Environ un tiers des cas problématiques ont pu être résolus
Selon les formatrices et formateurs professionnels, seules 41 % des personnes en apprentissage ne présentent aucun problème. Des troubles psychiques sont en revanche perçues chez 59 % d’entre elles. Les problèmes rencontrés avec ces parcours d’apprentissage ont dans la plupart des cas, à savoir 33 %, pu être résolus de manière satisfaisante. En revanche, dans 26 % des cas, aucune solution n’a pu être trouvée jusqu’à la fin de l’apprentissage. «Il ne faut pas dramatiser ce résultat: les problèmes psychiques font aussi partie, dans une certaine mesure, de l’adolescence. Mais il ne faut pas non plus le minimiser: près de la moitié des personnes en apprentissage présentant des troubles suivent un traitement pour leur problème psychique», explique le psychologue Niklas Baer, responsable Développement de WorkMed et membre de l’équipe de recherche.
Opportunités et risques
L’étude met en évidence certains facteurs de risque et de protection pour le bon déroulement de l’apprentissage. «Parmi les facteurs de risque, on trouve par exemple les problèmes familiaux des personnes en apprentissage et les problèmes de dépendance, ainsi que les problèmes de discipline, d’intégration dans l’équipe ou de sautes d’humeur», explique Niklas Baer. Mais il existe aussi des facteurs de risque du côté des entreprises formatrices: de nombreuses activités rébarbatives et peu utiles ainsi qu’un manque d’ouverture face aux besoins personnels des apprenties et apprentis favorisent un déroulement problématique de l’apprentissage.

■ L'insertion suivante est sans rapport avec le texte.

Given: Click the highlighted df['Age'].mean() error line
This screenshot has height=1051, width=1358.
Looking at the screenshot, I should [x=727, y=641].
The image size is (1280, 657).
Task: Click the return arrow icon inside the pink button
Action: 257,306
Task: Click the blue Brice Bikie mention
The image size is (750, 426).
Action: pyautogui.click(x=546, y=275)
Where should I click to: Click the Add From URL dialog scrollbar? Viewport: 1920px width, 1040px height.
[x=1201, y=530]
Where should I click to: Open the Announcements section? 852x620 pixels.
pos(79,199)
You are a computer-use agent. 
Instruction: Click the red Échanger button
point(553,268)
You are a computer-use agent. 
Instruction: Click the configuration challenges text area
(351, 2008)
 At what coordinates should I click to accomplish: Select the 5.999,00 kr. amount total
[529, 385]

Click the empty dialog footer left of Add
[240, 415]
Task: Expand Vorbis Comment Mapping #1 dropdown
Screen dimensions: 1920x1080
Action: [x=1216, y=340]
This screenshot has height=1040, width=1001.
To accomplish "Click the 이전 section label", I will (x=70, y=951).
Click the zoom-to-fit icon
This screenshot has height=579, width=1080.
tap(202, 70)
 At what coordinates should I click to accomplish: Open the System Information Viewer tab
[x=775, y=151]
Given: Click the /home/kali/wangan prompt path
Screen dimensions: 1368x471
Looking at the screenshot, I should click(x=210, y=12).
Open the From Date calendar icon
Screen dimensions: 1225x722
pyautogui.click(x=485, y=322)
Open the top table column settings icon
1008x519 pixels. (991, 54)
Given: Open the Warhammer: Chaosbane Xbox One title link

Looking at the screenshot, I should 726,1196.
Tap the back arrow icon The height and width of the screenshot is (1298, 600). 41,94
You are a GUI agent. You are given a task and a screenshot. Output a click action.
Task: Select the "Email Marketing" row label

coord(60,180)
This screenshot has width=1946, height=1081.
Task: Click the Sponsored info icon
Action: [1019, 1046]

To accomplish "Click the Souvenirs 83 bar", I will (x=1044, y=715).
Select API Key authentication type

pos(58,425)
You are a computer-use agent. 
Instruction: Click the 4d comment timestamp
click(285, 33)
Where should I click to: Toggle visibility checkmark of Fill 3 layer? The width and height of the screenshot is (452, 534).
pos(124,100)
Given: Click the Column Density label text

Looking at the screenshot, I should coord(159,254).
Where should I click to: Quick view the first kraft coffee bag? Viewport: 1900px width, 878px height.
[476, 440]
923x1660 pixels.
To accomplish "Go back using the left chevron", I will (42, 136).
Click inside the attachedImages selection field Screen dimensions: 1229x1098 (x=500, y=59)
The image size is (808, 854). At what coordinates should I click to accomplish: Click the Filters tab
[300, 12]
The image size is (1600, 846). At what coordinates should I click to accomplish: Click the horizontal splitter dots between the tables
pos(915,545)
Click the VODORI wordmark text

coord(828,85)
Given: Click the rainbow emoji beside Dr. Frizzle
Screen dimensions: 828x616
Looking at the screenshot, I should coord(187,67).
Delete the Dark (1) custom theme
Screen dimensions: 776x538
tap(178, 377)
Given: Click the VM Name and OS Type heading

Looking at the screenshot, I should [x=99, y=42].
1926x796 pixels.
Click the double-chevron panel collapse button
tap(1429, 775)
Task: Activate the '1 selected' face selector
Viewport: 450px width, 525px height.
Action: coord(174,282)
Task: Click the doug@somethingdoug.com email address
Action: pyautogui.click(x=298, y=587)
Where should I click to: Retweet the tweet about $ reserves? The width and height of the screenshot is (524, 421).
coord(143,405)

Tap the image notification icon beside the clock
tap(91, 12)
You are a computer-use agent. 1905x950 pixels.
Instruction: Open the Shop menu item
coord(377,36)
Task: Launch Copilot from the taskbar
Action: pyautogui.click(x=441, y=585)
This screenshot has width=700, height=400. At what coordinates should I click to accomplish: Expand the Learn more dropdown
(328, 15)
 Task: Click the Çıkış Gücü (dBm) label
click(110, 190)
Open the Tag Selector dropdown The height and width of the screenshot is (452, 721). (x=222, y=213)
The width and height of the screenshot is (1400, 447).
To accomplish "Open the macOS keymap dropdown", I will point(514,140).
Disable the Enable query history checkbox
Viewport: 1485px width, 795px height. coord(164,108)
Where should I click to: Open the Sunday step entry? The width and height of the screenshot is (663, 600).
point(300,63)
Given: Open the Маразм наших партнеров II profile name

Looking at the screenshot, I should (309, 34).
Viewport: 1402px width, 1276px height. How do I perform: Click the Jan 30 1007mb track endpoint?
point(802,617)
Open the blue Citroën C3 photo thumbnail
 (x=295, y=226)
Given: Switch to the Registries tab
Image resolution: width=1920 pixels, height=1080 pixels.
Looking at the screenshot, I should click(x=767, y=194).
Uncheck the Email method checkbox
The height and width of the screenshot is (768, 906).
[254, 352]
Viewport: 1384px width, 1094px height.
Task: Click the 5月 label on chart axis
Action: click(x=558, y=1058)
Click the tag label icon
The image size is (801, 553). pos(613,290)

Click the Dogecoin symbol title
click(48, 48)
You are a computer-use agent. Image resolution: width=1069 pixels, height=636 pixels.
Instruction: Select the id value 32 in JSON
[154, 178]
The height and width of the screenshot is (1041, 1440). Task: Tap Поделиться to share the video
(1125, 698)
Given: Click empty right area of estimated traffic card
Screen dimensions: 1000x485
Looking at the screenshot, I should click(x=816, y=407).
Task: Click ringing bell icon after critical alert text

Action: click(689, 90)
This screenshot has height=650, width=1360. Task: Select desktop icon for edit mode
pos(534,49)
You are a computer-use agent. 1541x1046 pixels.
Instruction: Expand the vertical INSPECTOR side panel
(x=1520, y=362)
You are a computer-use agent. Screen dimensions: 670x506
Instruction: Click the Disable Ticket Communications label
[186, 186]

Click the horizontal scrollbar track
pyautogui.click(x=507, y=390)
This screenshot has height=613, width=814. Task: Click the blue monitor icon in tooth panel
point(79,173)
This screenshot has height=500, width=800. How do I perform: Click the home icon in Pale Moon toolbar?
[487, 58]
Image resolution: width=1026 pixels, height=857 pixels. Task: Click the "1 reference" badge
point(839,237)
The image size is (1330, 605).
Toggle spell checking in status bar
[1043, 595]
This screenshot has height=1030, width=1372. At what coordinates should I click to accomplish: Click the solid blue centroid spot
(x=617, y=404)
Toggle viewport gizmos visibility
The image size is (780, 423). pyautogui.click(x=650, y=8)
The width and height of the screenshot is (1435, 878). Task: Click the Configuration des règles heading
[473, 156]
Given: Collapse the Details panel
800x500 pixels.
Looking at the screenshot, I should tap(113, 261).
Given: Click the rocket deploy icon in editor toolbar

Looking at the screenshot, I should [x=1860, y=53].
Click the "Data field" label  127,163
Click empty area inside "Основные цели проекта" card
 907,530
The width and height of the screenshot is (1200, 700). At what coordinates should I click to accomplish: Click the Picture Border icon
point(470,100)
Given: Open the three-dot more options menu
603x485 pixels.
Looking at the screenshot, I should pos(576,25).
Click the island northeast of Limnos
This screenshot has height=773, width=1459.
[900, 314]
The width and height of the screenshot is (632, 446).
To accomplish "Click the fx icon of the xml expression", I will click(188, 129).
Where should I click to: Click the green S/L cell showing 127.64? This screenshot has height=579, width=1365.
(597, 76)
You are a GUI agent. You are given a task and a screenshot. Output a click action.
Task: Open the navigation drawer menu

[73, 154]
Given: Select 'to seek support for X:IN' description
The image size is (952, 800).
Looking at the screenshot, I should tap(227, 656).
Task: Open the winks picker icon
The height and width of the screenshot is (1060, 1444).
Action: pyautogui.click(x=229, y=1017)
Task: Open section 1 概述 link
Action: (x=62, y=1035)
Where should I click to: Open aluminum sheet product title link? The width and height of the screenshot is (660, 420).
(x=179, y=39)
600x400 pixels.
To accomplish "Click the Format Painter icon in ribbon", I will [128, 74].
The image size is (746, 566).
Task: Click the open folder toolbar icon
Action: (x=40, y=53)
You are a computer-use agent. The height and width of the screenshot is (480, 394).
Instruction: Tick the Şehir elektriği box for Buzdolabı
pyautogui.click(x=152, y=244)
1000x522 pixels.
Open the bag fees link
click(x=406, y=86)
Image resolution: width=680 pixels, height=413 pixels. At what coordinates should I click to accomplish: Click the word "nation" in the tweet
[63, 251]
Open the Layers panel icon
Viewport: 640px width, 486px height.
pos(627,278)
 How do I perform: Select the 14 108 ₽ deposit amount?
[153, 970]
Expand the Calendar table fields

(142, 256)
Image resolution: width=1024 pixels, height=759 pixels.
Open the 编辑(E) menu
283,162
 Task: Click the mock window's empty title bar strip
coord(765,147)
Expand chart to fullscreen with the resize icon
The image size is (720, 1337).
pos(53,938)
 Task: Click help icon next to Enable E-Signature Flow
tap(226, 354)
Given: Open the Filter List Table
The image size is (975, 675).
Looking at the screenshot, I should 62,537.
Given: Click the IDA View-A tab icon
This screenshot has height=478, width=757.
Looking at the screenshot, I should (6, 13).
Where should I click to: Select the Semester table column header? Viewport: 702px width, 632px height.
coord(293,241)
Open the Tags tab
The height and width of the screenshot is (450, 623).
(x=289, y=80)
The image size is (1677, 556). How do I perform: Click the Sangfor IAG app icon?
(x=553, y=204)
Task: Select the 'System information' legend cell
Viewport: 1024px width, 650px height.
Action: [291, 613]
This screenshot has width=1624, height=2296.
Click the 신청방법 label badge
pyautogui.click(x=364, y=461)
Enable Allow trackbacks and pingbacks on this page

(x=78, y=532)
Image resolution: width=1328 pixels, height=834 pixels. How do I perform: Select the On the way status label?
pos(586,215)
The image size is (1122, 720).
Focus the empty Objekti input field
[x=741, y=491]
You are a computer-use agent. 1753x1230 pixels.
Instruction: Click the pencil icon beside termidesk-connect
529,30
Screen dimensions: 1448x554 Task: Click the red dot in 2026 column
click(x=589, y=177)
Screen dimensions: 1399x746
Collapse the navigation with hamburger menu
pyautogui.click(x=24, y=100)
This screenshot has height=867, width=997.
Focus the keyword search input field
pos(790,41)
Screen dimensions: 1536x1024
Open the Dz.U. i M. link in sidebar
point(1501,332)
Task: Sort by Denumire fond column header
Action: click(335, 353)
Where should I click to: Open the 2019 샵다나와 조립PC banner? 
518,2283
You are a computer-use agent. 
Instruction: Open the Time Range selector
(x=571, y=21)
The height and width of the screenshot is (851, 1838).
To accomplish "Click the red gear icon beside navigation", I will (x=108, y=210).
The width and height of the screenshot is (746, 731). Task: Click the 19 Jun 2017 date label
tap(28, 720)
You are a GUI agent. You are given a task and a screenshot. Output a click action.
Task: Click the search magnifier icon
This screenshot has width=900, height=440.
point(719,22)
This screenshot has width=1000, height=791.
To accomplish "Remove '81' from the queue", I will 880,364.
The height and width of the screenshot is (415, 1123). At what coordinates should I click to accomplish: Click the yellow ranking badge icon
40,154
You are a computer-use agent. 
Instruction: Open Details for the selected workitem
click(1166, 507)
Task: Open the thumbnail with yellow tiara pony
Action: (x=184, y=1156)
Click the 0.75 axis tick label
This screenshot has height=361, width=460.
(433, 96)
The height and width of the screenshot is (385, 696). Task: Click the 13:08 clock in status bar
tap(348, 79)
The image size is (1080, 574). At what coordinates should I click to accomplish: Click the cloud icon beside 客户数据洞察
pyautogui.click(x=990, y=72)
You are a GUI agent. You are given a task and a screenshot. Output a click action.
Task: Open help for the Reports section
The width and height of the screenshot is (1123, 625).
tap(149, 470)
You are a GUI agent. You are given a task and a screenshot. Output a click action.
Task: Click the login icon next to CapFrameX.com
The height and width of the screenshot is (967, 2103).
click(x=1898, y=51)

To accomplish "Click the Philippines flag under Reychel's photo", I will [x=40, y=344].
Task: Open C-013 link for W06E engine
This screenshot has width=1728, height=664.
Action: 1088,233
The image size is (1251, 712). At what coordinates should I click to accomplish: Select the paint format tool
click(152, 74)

«À l’inverse, il existe des facteurs de protection importants: l’apprentissage des personnes qui ont de bons amis et qui organisent activement leur temps libre se déroule généralement sans problème. Il s’avère également que les interruptions d’apprentissage sont très rares lorsque les jeunes respectent les règles et s’entendent bien avec les autres au sein de l’équipe», ajoute Niklas Baer.
La manière dont les problèmes sont gérés est également déterminante: «Les personnes en apprentissage qui restent en contact avec les formatrices et formateurs en cas d’absence, qui se rendent au travail même lorsque les choses ne vont pas très bien, qui participent activement à la recherche de solutions et qui ne refoulent pas leurs problèmes mais qui en parlent ont nettement plus de chances que leurs difficultés soient résolues», précise-t-il par ailleurs.
Un grand besoin de soutien chez les responsables de formation
Enfin, les formatrices et formateurs rapportent qu’ils se sentent particulièrement peu sûrs d’eux lorsque des personnes en apprentissage présentent des problèmes psychiques ou de dépendance. Ils ne sont pas formés pour faire face à de telles situations et ne reçoivent très souvent aucun soutien de la part des parents ni même des professionnels.
«Dans l’ensemble, cette étude montre que tout dépend finalement de quelques éléments importants: l’environnement privé des personnes en apprentissage, la nature de leurs problèmes et la manière dont elles les gèrent, la culture au sein de l’entreprise formatrice et les efforts pour proposer aux apprenties et apprentis des tâches qui ont du sens. Mais il en ressort aussi un grand besoin de soutien chez les responsables de formation».